2. Moves within H at the end of sequences can be computed separately from the main search since they stay within the group; that is, the main search need only consider sequences that end in a non-H move. This gives tremendous speedup.

3. Moves that leave the symmcoords unchanged at the beginning of sequences can likewise be done separately from the main search; in the case of the center position, these are all moves in H.

So for the center position, the main search only considers sequences that both begin and end with moves not in H. This makes things a lot faster.

Further, to prove there are no 21s, you typically don't need to run a deep search; you can use what I call the prepass (a linear scan over the found positions, extending them by moves in H for (2) above, and by premoves for (3) above) repeatedly to find non-optimal solutions; I was able to prove the absence of any length-21 positions in less than an hour each for each of the four center cosets this way. Consider it nothing more than the Kociemba algorithm run in parallel; it's really little more than that.
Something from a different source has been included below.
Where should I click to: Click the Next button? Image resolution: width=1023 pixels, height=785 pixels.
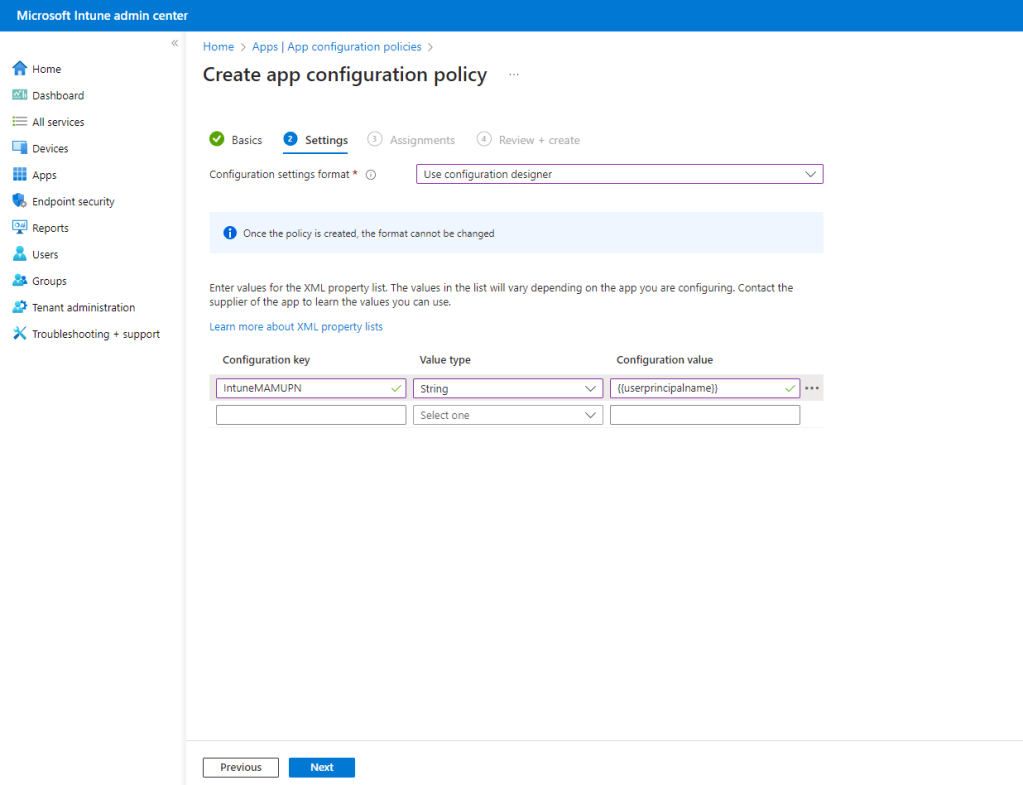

Your cube explorer program already contains almost all the code you need for this, just add code to index the cube by the permutations of the corners and edges, add a big bitvector, maybe some symmetry reductions of that bitvector, and you've got essentially what I am running. Most of the implementation time for my program was spent reimplementing the H symmcoords (and your website was a great help with that); this is my first actual programming experience with this particular group.